======== Extracted data ========

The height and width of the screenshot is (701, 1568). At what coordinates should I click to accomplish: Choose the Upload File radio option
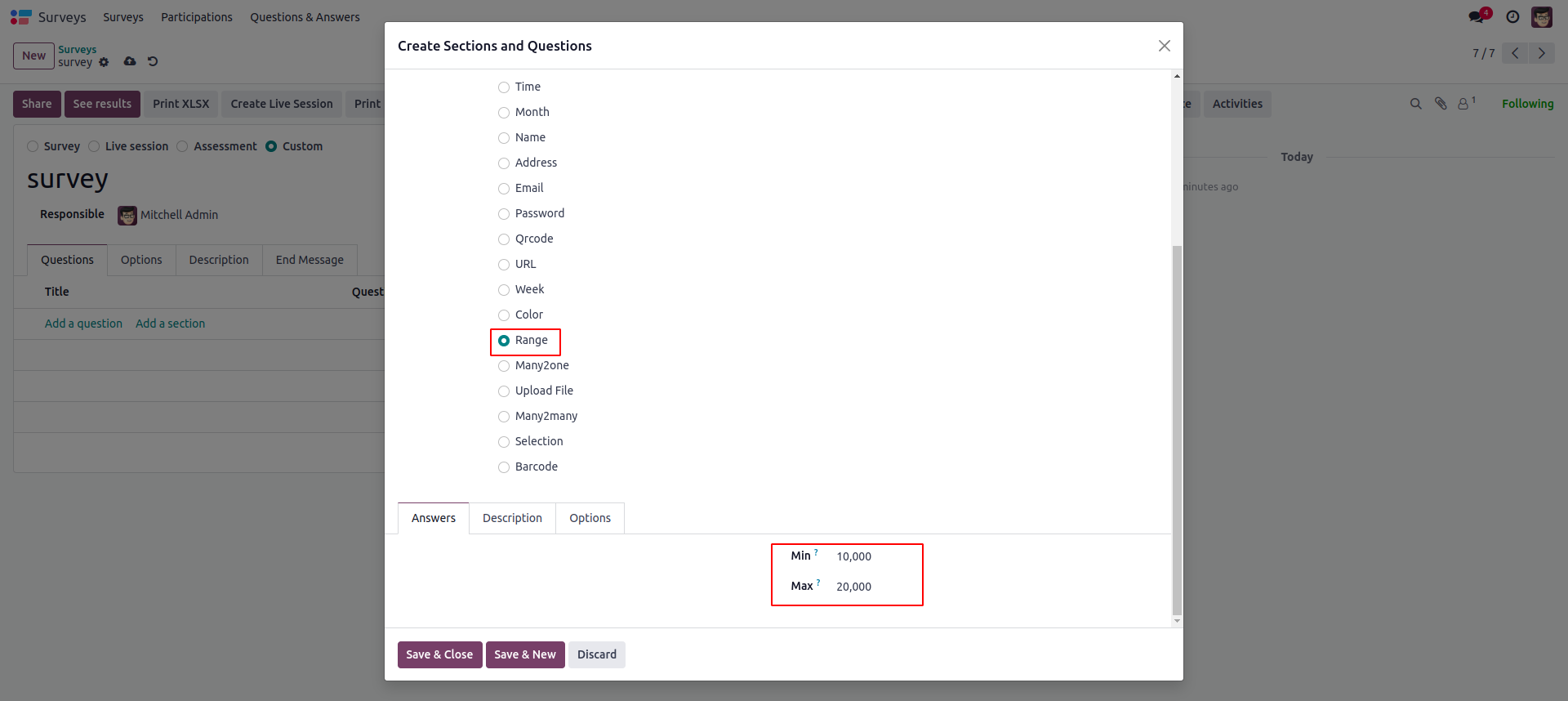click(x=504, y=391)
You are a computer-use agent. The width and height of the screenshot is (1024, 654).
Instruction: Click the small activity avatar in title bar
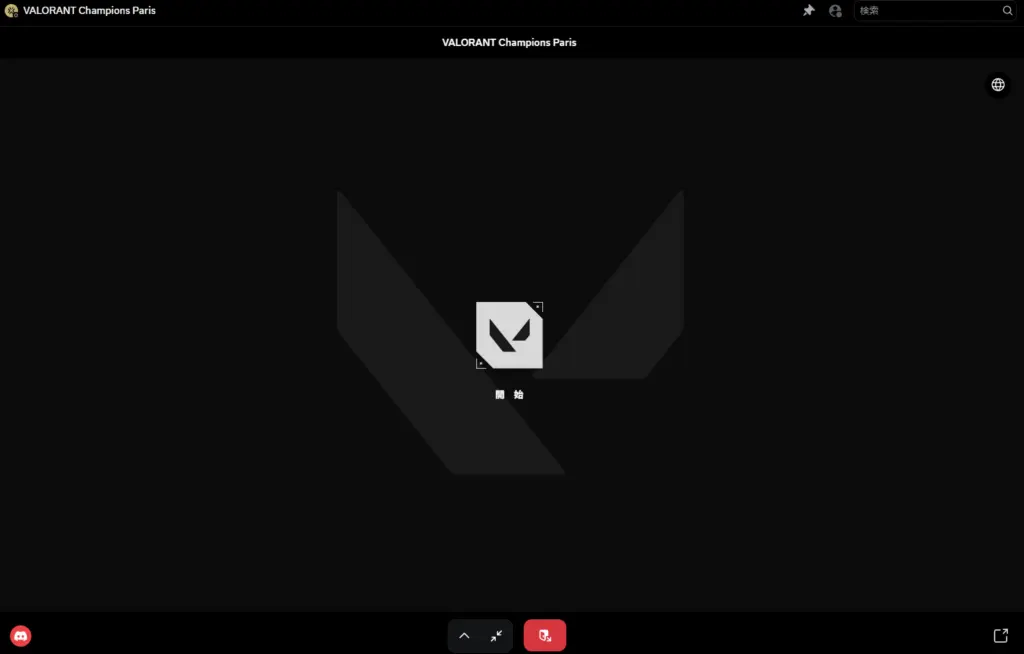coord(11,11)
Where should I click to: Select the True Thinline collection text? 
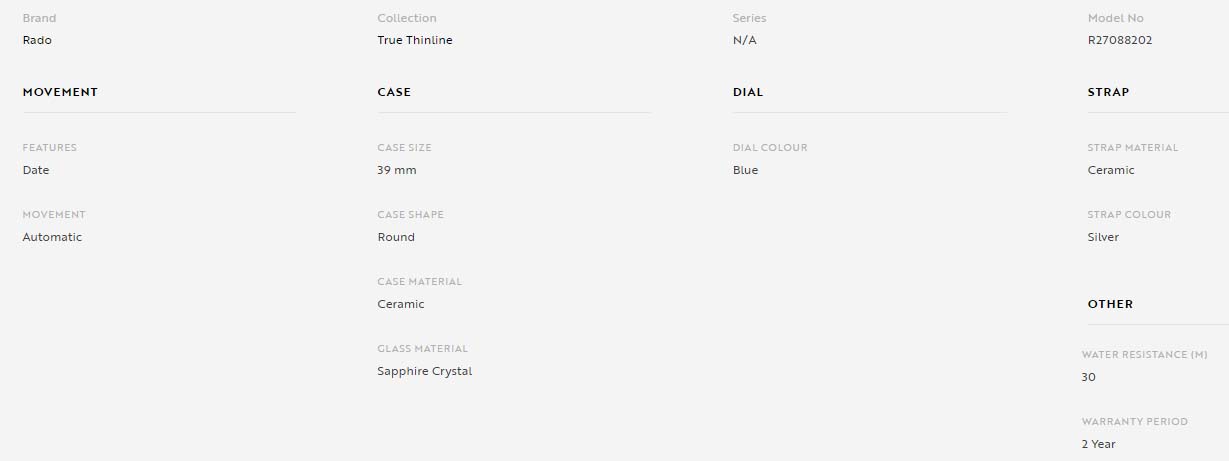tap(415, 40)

========
======== Extracted data ========

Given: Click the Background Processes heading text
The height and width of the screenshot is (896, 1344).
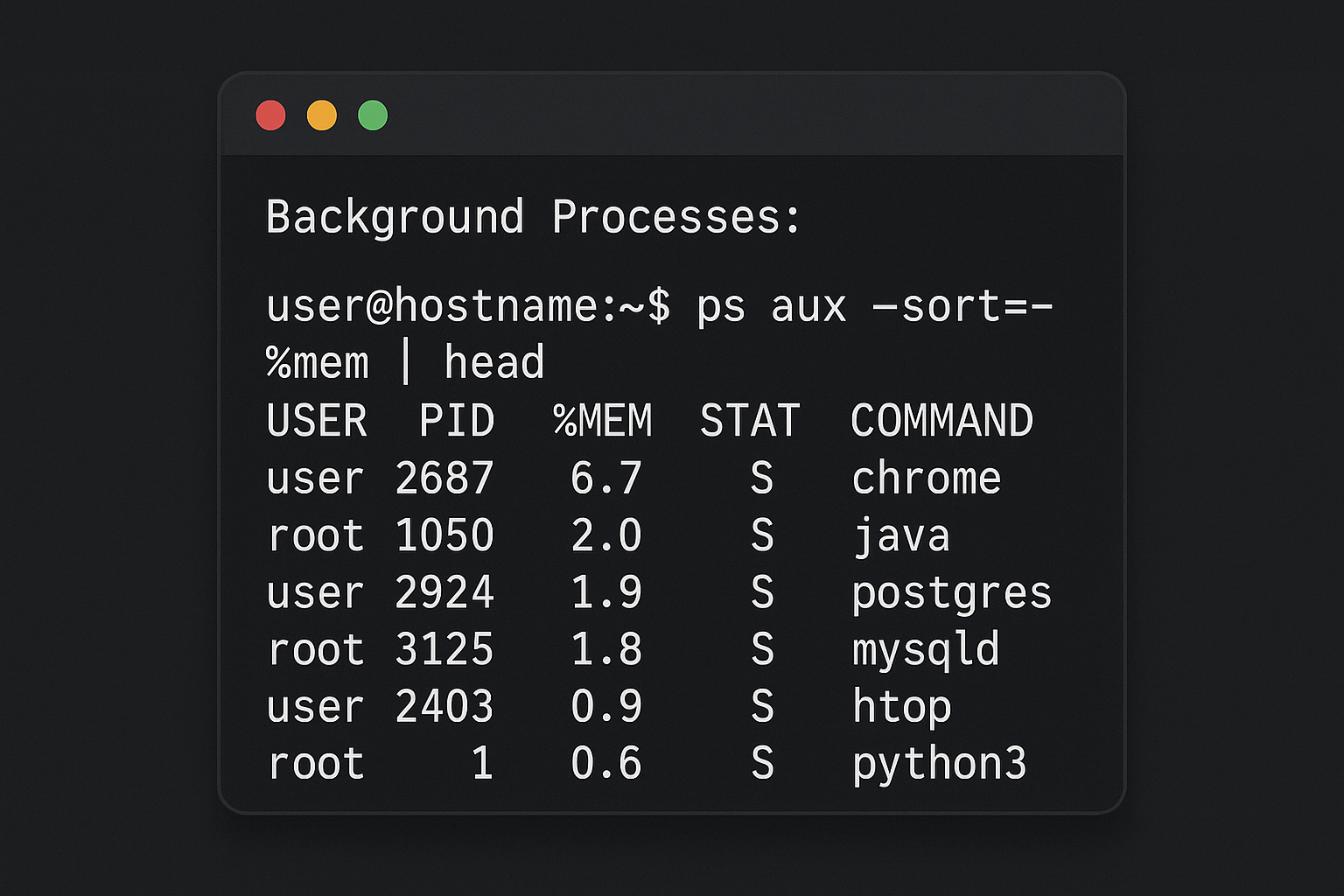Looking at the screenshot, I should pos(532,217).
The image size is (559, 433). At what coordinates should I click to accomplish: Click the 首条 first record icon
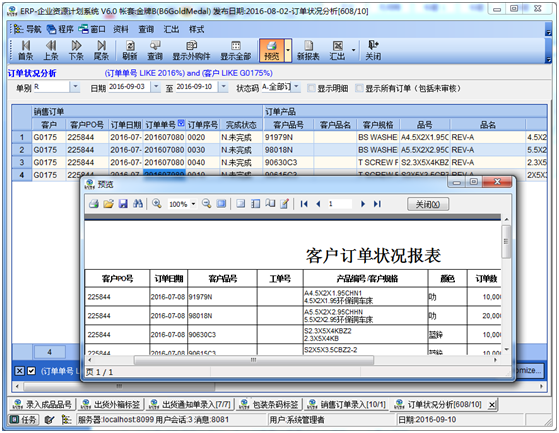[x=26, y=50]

========

*Challenge:*
Copy down the lines of the data word for word, covering everything from the line containing "Given: Click the" down to the line containing "[x=26, y=50]", both included. Omit the pictures from your answer.

*Exercise solution:*
Given: Click the Background Processes heading text
The height and width of the screenshot is (896, 1344).
Looking at the screenshot, I should pos(532,217).
The image size is (559, 433). At what coordinates should I click to accomplish: Click the 首条 first record icon
[x=26, y=50]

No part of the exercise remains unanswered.